### Entries on target coordinates
====

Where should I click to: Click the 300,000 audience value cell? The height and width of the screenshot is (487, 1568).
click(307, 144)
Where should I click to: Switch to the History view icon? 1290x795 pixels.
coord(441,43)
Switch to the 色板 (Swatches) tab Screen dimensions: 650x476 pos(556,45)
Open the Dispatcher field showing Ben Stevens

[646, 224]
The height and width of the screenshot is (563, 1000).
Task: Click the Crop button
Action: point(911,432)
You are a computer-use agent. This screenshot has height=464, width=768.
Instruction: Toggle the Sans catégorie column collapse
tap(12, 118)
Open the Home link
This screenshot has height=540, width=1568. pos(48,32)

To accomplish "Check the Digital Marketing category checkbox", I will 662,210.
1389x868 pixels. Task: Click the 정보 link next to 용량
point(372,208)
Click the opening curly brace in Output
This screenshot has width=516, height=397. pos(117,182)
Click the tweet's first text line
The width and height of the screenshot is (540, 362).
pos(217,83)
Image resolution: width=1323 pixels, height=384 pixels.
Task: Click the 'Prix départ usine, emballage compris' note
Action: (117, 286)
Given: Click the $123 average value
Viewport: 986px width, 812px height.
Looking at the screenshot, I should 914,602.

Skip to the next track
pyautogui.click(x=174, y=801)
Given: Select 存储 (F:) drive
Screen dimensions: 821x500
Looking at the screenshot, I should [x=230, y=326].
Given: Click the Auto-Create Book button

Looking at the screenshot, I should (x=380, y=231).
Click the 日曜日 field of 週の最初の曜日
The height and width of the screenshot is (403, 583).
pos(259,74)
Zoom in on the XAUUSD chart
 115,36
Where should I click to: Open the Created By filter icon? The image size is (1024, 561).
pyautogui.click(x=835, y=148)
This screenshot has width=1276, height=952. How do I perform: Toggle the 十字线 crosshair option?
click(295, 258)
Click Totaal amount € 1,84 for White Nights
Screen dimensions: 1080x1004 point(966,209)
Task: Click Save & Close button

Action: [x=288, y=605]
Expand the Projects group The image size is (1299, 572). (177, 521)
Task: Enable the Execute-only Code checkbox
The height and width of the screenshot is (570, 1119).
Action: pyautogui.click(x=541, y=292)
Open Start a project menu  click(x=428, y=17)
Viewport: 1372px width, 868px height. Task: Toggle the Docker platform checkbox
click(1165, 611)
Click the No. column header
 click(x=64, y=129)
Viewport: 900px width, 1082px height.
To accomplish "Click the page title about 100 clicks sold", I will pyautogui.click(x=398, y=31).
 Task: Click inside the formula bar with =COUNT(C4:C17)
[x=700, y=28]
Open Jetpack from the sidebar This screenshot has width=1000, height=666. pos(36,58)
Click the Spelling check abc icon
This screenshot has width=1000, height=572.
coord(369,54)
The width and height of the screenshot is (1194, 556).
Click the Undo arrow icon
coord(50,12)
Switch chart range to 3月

====

### What is asked
Pull out and copy every line of the material above that contains the word "button". Case counts.

### Result of this exercise
Task: Click the Crop button
Given: Click the Auto-Create Book button
Task: Click Save & Close button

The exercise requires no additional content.